[Your objective] Report each line of the data that includes the word "computer".

[Provided information]
________

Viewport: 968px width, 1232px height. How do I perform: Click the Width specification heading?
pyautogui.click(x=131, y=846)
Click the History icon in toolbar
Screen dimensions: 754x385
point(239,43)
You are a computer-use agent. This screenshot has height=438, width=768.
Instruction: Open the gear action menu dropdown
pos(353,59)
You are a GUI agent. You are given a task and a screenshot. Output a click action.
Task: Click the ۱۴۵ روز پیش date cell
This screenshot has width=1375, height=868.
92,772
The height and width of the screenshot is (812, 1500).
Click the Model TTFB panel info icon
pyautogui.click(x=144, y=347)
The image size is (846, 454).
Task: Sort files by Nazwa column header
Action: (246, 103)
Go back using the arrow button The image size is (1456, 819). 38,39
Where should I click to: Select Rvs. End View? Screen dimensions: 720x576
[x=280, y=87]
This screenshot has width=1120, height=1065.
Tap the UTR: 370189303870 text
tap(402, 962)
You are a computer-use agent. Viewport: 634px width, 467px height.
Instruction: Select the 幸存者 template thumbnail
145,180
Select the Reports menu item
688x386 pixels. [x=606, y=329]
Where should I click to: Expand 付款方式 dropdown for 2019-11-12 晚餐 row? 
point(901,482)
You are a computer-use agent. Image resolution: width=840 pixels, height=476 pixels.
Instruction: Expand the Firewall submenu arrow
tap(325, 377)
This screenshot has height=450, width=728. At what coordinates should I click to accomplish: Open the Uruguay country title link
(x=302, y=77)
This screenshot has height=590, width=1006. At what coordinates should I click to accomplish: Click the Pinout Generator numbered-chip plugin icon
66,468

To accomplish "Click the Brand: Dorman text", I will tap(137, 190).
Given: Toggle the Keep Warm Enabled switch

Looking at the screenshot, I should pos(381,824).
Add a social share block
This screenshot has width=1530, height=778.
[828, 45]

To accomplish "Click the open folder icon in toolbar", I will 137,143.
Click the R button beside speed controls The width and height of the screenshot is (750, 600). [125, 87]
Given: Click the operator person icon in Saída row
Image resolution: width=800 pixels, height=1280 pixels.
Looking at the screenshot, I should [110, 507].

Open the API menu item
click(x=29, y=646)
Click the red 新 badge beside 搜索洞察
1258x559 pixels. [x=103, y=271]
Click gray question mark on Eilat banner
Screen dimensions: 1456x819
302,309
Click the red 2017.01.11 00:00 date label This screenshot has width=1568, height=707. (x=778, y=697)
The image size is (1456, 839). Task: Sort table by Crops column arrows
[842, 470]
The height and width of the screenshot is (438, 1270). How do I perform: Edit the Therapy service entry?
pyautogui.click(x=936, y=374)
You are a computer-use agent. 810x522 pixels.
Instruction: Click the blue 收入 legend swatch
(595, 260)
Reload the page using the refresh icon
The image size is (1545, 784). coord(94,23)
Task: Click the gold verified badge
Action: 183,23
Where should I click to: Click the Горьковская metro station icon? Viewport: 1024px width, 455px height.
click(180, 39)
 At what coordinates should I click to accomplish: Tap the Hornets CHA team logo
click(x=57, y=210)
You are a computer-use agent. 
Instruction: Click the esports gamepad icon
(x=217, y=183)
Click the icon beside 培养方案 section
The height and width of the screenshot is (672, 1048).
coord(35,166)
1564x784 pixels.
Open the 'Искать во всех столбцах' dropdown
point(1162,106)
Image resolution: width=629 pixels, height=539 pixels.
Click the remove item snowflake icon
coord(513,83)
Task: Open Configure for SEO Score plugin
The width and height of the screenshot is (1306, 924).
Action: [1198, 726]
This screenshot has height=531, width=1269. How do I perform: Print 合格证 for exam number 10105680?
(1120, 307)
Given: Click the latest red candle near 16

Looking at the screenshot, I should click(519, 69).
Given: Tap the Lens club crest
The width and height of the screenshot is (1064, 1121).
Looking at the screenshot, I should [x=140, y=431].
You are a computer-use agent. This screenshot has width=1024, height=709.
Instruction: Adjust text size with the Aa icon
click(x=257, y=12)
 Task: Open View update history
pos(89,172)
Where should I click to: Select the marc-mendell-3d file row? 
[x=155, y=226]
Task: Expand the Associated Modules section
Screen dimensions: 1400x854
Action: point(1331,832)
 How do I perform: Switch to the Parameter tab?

________

[Answer for the task]
You are a computer-use agent. This screenshot has height=438, width=768.
You are a computer-use agent. Viewport: 634px width, 467px height.
You are a computer-use agent. Image resolution: width=840 pixels, height=476 pixels.
You are a computer-use agent. 810x522 pixels.
You are a computer-use agent. 
You are a computer-use agent. This screenshot has width=1024, height=709.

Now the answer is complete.